*Your assignment:* Copy out the listing that follows in its entirety, keeping it exactly the same.
(Available records)
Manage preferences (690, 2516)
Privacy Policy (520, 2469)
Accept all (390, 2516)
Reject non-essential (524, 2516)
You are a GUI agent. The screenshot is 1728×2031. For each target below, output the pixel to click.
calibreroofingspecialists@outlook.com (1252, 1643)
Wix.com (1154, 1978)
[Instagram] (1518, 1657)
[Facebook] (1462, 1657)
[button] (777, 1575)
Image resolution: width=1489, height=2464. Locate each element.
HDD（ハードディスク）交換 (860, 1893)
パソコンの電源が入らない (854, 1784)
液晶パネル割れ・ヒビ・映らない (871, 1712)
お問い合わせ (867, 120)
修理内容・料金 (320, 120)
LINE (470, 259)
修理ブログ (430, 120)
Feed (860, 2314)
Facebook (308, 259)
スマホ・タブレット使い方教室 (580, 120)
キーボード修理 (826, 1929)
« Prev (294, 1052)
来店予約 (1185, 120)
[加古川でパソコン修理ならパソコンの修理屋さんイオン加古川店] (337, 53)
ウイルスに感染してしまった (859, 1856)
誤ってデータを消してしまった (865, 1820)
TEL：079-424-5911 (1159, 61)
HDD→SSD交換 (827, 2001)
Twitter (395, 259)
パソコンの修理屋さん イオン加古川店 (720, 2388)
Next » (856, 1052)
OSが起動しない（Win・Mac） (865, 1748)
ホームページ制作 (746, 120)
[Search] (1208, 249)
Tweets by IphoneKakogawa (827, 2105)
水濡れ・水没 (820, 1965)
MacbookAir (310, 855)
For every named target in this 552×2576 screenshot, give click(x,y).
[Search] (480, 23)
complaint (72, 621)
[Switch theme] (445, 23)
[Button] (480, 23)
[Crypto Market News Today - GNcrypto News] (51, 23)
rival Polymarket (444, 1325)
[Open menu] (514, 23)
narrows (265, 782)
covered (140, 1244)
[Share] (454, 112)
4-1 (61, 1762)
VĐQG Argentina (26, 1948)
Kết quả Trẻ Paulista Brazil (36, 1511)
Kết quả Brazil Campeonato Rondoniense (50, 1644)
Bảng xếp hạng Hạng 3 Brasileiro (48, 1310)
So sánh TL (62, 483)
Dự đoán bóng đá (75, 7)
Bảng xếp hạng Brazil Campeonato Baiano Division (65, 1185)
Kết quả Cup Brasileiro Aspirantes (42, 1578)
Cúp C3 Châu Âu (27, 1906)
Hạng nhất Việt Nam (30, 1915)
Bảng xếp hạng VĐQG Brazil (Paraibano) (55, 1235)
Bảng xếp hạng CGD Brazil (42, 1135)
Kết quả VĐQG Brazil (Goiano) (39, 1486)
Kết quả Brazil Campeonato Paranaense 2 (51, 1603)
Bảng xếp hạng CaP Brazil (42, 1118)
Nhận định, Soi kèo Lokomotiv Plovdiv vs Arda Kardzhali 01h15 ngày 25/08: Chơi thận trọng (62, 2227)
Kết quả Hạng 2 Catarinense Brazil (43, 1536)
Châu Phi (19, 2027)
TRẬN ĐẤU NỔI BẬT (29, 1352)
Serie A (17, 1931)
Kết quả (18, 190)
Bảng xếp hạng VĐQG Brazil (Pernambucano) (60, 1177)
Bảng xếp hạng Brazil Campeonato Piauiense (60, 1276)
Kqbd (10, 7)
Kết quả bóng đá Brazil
(End Available records)
*Exercise output:*
Manage preferences (690, 2516)
Privacy Policy (520, 2469)
Accept all (390, 2516)
Reject non-essential (524, 2516)
You are a GUI agent. The screenshot is 1728×2031. For each target below, output the pixel to click.
calibreroofingspecialists@outlook.com (1252, 1643)
Wix.com (1154, 1978)
[Instagram] (1518, 1657)
[Facebook] (1462, 1657)
[button] (777, 1575)
Image resolution: width=1489, height=2464. Locate each element.
HDD（ハードディスク）交換 (860, 1893)
パソコンの電源が入らない (854, 1784)
液晶パネル割れ・ヒビ・映らない (871, 1712)
お問い合わせ (867, 120)
修理内容・料金 (320, 120)
LINE (470, 259)
修理ブログ (430, 120)
Feed (860, 2314)
Facebook (308, 259)
スマホ・タブレット使い方教室 (580, 120)
キーボード修理 (826, 1929)
« Prev (294, 1052)
来店予約 (1185, 120)
[加古川でパソコン修理ならパソコンの修理屋さんイオン加古川店] (337, 53)
ウイルスに感染してしまった (859, 1856)
誤ってデータを消してしまった (865, 1820)
TEL：079-424-5911 (1159, 61)
HDD→SSD交換 (827, 2001)
Twitter (395, 259)
パソコンの修理屋さん イオン加古川店 (720, 2388)
Next » (856, 1052)
OSが起動しない（Win・Mac） (865, 1748)
ホームページ制作 (746, 120)
[Search] (1208, 249)
Tweets by IphoneKakogawa (827, 2105)
水濡れ・水没 (820, 1965)
MacbookAir (310, 855)
For every named target in this 552×2576 screenshot, give click(x,y).
[Search] (480, 23)
complaint (72, 621)
[Switch theme] (445, 23)
[Button] (480, 23)
[Crypto Market News Today - GNcrypto News] (51, 23)
rival Polymarket (444, 1325)
[Open menu] (514, 23)
narrows (265, 782)
covered (140, 1244)
[Share] (454, 112)
4-1 (61, 1762)
VĐQG Argentina (26, 1948)
Kết quả Trẻ Paulista Brazil (36, 1511)
Kết quả Brazil Campeonato Rondoniense (50, 1644)
Bảng xếp hạng Hạng 3 Brasileiro (48, 1310)
So sánh TL (62, 483)
Dự đoán bóng đá (75, 7)
Bảng xếp hạng Brazil Campeonato Baiano Division (65, 1185)
Kết quả Cup Brasileiro Aspirantes (42, 1578)
Cúp C3 Châu Âu (27, 1906)
Hạng nhất Việt Nam (30, 1915)
Bảng xếp hạng VĐQG Brazil (Paraibano) (55, 1235)
Bảng xếp hạng CGD Brazil (42, 1135)
Kết quả VĐQG Brazil (Goiano) (39, 1486)
Kết quả Brazil Campeonato Paranaense 2 (51, 1603)
Bảng xếp hạng CaP Brazil (42, 1118)
Nhận định, Soi kèo Lokomotiv Plovdiv vs Arda Kardzhali 01h15 ngày 25/08: Chơi thận trọng (62, 2227)
Kết quả Hạng 2 Catarinense Brazil (43, 1536)
Châu Phi (19, 2027)
TRẬN ĐẤU NỔI BẬT (29, 1352)
Serie A (17, 1931)
Kết quả (18, 190)
Bảng xếp hạng VĐQG Brazil (Pernambucano) (60, 1177)
Bảng xếp hạng Brazil Campeonato Piauiense (60, 1276)
Kqbd (10, 7)
Kết quả bóng đá Brazil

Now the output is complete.